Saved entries
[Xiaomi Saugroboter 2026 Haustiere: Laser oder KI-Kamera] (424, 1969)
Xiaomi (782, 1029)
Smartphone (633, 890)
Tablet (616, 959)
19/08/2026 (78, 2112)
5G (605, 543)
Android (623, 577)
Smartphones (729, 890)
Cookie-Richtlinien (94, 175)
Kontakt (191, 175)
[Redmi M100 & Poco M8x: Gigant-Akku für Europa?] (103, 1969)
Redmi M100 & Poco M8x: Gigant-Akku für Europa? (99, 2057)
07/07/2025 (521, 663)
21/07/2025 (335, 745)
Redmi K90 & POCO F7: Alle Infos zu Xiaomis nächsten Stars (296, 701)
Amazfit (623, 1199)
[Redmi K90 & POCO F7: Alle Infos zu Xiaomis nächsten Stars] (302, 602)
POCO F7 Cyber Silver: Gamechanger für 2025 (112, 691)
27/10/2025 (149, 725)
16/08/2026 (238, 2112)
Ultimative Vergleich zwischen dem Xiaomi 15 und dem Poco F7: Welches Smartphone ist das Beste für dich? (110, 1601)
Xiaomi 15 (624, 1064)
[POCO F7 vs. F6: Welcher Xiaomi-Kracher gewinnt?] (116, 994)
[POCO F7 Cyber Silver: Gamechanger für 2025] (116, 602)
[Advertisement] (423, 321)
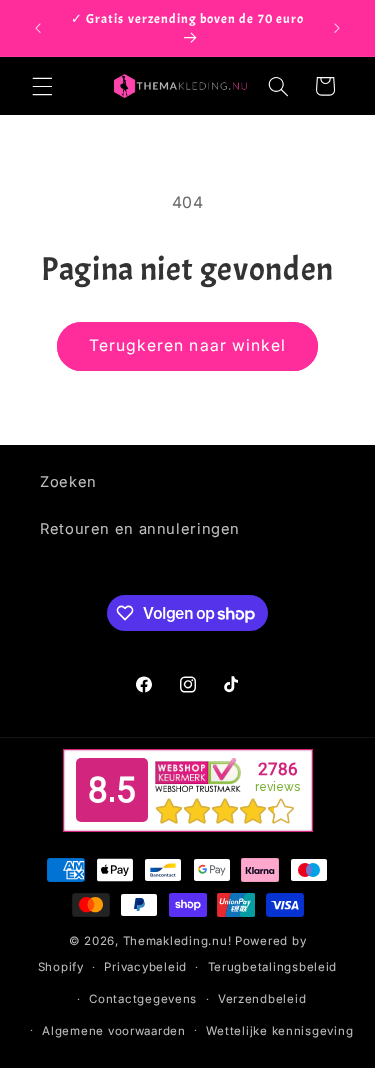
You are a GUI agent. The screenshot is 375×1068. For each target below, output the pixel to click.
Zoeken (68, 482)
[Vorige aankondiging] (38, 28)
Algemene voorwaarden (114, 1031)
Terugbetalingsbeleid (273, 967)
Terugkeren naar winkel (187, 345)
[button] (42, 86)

--

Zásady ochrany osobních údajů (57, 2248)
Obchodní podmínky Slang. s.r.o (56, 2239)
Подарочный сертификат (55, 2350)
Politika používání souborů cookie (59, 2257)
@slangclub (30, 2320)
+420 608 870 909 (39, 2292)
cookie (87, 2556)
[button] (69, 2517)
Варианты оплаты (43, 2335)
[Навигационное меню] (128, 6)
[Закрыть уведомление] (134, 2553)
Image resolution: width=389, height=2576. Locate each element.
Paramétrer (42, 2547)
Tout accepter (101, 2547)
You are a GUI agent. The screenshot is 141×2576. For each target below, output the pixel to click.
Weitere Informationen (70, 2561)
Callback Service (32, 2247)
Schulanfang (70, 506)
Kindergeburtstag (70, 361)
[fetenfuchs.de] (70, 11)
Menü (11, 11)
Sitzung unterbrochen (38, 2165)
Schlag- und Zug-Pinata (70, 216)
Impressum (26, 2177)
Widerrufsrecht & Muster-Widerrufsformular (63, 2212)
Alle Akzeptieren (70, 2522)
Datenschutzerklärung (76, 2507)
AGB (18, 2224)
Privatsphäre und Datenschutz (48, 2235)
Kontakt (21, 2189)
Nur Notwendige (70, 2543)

---

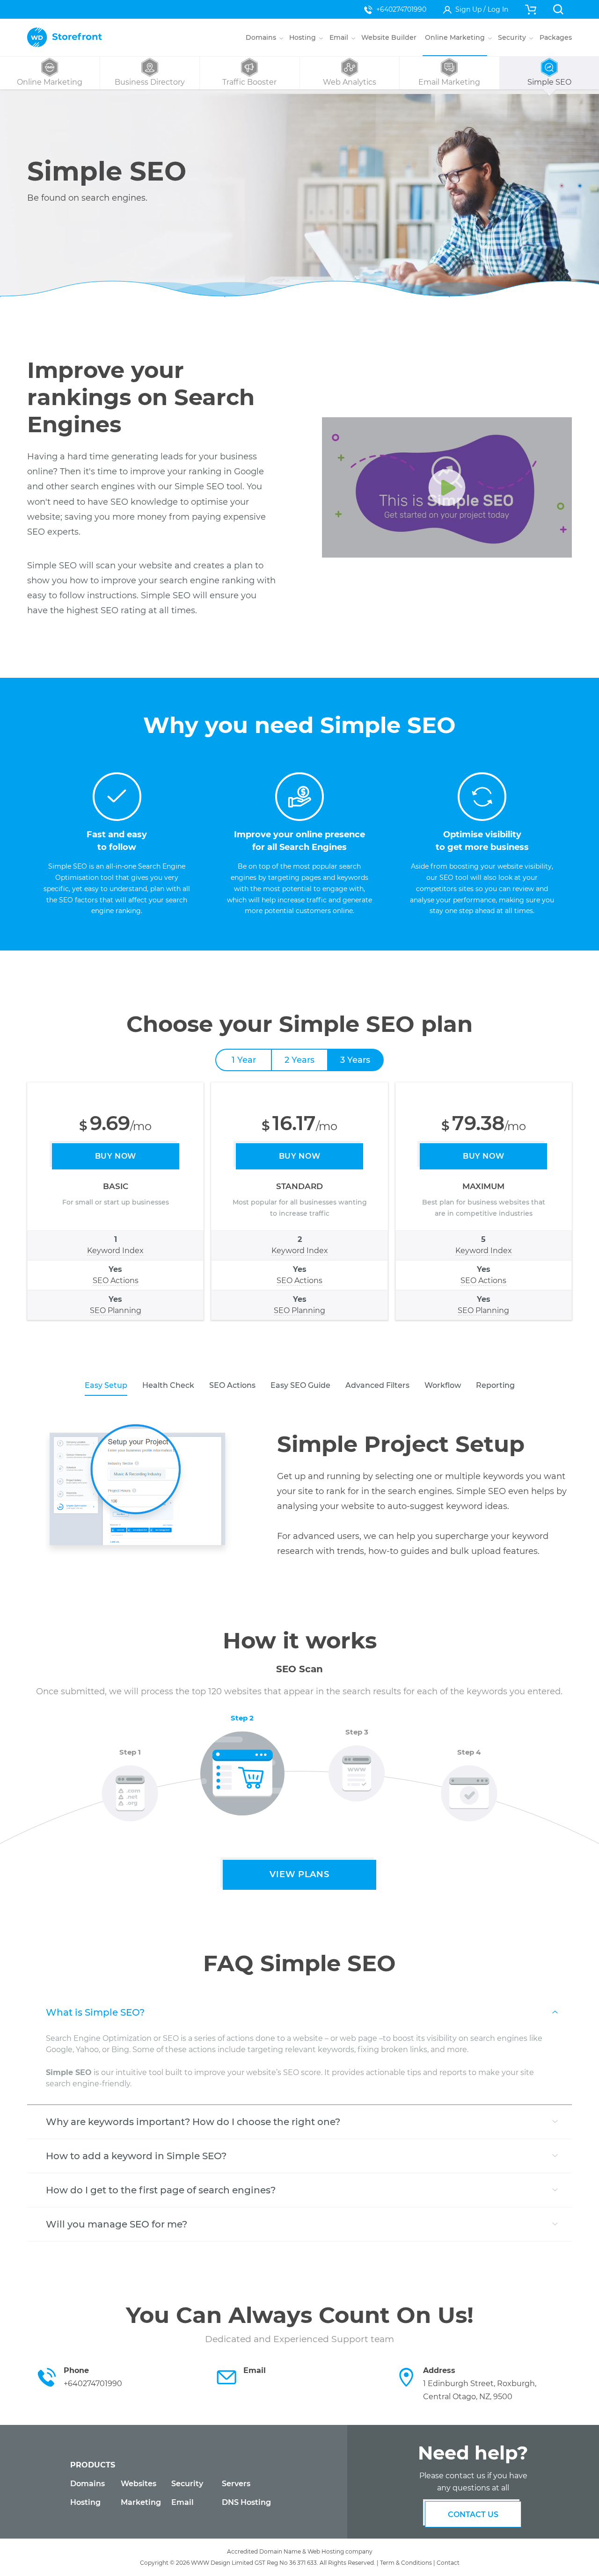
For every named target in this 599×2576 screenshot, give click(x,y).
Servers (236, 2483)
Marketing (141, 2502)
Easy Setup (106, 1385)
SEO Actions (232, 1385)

* _WHAT THIS TASK INVOLVES_
From the data above, reproduce word for word the lines running from the line with "Widerrufsrecht & Muster-Widerrufsformular" to the line with "Nur Notwendige (70, 2543)", ends included.

* _SOLUTION FOR THIS EXERCISE_
Widerrufsrecht & Muster-Widerrufsformular (63, 2212)
Alle Akzeptieren (70, 2522)
Datenschutzerklärung (76, 2507)
AGB (18, 2224)
Privatsphäre und Datenschutz (48, 2235)
Kontakt (21, 2189)
Nur Notwendige (70, 2543)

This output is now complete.